= Beginning of Section =

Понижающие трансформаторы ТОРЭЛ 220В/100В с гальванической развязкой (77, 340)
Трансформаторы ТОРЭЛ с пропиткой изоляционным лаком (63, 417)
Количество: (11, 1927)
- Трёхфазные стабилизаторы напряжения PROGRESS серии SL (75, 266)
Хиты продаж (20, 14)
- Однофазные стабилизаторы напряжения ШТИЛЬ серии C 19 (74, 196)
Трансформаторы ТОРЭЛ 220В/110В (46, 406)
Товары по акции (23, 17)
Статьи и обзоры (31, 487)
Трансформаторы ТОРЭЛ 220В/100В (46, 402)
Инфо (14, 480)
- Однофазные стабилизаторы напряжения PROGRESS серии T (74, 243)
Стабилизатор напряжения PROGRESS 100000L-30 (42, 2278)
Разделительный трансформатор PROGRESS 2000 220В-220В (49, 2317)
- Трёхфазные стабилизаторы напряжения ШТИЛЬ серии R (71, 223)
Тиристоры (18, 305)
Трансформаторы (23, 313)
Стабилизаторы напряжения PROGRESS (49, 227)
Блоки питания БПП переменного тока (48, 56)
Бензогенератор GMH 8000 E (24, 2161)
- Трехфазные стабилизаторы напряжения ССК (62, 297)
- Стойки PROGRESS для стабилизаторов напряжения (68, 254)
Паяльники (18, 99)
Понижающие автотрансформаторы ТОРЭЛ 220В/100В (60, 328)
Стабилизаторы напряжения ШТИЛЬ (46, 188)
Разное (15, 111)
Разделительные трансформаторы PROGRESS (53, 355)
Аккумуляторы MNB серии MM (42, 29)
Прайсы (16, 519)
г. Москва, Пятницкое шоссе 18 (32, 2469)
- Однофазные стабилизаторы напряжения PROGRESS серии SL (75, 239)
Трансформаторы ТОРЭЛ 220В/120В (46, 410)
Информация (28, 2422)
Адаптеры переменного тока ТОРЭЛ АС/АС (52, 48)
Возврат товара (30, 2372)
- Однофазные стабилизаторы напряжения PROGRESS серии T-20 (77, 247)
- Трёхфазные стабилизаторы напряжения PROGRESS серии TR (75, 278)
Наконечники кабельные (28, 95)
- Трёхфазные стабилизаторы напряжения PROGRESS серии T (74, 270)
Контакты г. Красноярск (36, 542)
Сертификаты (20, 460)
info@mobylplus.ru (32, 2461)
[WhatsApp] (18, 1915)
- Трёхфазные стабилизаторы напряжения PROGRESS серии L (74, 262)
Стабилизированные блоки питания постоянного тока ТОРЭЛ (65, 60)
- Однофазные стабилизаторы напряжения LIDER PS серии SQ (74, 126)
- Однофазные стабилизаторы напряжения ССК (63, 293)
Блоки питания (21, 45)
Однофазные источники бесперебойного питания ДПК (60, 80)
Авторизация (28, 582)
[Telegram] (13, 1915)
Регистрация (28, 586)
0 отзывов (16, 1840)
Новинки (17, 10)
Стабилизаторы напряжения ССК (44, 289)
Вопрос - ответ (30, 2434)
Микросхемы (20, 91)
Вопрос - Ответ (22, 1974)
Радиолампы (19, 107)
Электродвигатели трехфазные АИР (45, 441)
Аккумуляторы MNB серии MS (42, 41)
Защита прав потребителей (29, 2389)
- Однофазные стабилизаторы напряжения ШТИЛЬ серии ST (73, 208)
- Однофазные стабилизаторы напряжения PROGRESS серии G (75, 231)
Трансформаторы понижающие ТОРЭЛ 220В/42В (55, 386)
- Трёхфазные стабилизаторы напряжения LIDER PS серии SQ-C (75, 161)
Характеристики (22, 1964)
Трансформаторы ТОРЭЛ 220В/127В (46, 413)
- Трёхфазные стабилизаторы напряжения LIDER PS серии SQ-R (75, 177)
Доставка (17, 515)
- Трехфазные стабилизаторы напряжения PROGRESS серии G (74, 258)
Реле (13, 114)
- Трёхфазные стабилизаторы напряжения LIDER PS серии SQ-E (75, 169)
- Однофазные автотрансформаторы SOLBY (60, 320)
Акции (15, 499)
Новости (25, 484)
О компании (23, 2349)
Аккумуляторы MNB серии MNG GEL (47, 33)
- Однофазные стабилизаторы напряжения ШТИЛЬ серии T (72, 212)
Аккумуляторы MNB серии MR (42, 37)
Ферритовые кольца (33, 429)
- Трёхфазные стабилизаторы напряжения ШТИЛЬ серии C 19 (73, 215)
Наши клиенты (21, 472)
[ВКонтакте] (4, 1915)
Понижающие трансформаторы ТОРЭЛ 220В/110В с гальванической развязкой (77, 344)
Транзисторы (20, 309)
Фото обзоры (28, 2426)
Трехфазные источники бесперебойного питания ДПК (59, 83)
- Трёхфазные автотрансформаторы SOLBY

= End of Section =

* _Task goal_
Please print the material again in full, exactly as it is.

* _Response area_
Понижающие трансформаторы ТОРЭЛ 220В/100В с гальванической развязкой (77, 340)
Трансформаторы ТОРЭЛ с пропиткой изоляционным лаком (63, 417)
Количество: (11, 1927)
- Трёхфазные стабилизаторы напряжения PROGRESS серии SL (75, 266)
Хиты продаж (20, 14)
- Однофазные стабилизаторы напряжения ШТИЛЬ серии C 19 (74, 196)
Трансформаторы ТОРЭЛ 220В/110В (46, 406)
Товары по акции (23, 17)
Статьи и обзоры (31, 487)
Трансформаторы ТОРЭЛ 220В/100В (46, 402)
Инфо (14, 480)
- Однофазные стабилизаторы напряжения PROGRESS серии T (74, 243)
Стабилизатор напряжения PROGRESS 100000L-30 (42, 2278)
Разделительный трансформатор PROGRESS 2000 220В-220В (49, 2317)
- Трёхфазные стабилизаторы напряжения ШТИЛЬ серии R (71, 223)
Тиристоры (18, 305)
Трансформаторы (23, 313)
Стабилизаторы напряжения PROGRESS (49, 227)
Блоки питания БПП переменного тока (48, 56)
Бензогенератор GMH 8000 E (24, 2161)
- Трехфазные стабилизаторы напряжения ССК (62, 297)
- Стойки PROGRESS для стабилизаторов напряжения (68, 254)
Паяльники (18, 99)
Понижающие автотрансформаторы ТОРЭЛ 220В/100В (60, 328)
Стабилизаторы напряжения ШТИЛЬ (46, 188)
Разное (15, 111)
Разделительные трансформаторы PROGRESS (53, 355)
Аккумуляторы MNB серии MM (42, 29)
Прайсы (16, 519)
г. Москва, Пятницкое шоссе 18 (32, 2469)
- Однофазные стабилизаторы напряжения PROGRESS серии SL (75, 239)
Трансформаторы ТОРЭЛ 220В/120В (46, 410)
Информация (28, 2422)
Адаптеры переменного тока ТОРЭЛ АС/АС (52, 48)
Возврат товара (30, 2372)
- Однофазные стабилизаторы напряжения PROGRESS серии T-20 (77, 247)
- Трёхфазные стабилизаторы напряжения PROGRESS серии TR (75, 278)
Наконечники кабельные (28, 95)
- Трёхфазные стабилизаторы напряжения PROGRESS серии T (74, 270)
Контакты г. Красноярск (36, 542)
Сертификаты (20, 460)
info@mobylplus.ru (32, 2461)
[WhatsApp] (18, 1915)
- Трёхфазные стабилизаторы напряжения PROGRESS серии L (74, 262)
Стабилизированные блоки питания постоянного тока ТОРЭЛ (65, 60)
- Однофазные стабилизаторы напряжения LIDER PS серии SQ (74, 126)
- Однофазные стабилизаторы напряжения ССК (63, 293)
Блоки питания (21, 45)
Однофазные источники бесперебойного питания ДПК (60, 80)
Авторизация (28, 582)
[Telegram] (13, 1915)
Регистрация (28, 586)
0 отзывов (16, 1840)
Новинки (17, 10)
Стабилизаторы напряжения ССК (44, 289)
Вопрос - ответ (30, 2434)
Микросхемы (20, 91)
Вопрос - Ответ (22, 1974)
Радиолампы (19, 107)
Электродвигатели трехфазные АИР (45, 441)
Аккумуляторы MNB серии MS (42, 41)
Защита прав потребителей (29, 2389)
- Однофазные стабилизаторы напряжения ШТИЛЬ серии ST (73, 208)
- Однофазные стабилизаторы напряжения PROGRESS серии G (75, 231)
Трансформаторы понижающие ТОРЭЛ 220В/42В (55, 386)
- Трёхфазные стабилизаторы напряжения LIDER PS серии SQ-C (75, 161)
Характеристики (22, 1964)
Трансформаторы ТОРЭЛ 220В/127В (46, 413)
- Трёхфазные стабилизаторы напряжения LIDER PS серии SQ-R (75, 177)
Доставка (17, 515)
- Трехфазные стабилизаторы напряжения PROGRESS серии G (74, 258)
Реле (13, 114)
- Трёхфазные стабилизаторы напряжения LIDER PS серии SQ-E (75, 169)
- Однофазные автотрансформаторы SOLBY (60, 320)
Акции (15, 499)
Новости (25, 484)
О компании (23, 2349)
Аккумуляторы MNB серии MNG GEL (47, 33)
- Однофазные стабилизаторы напряжения ШТИЛЬ серии T (72, 212)
Аккумуляторы MNB серии MR (42, 37)
Ферритовые кольца (33, 429)
- Трёхфазные стабилизаторы напряжения ШТИЛЬ серии C 19 (73, 215)
Наши клиенты (21, 472)
[ВКонтакте] (4, 1915)
Понижающие трансформаторы ТОРЭЛ 220В/110В с гальванической развязкой (77, 344)
Транзисторы (20, 309)
Фото обзоры (28, 2426)
Трехфазные источники бесперебойного питания ДПК (59, 83)
- Трёхфазные автотрансформаторы SOLBY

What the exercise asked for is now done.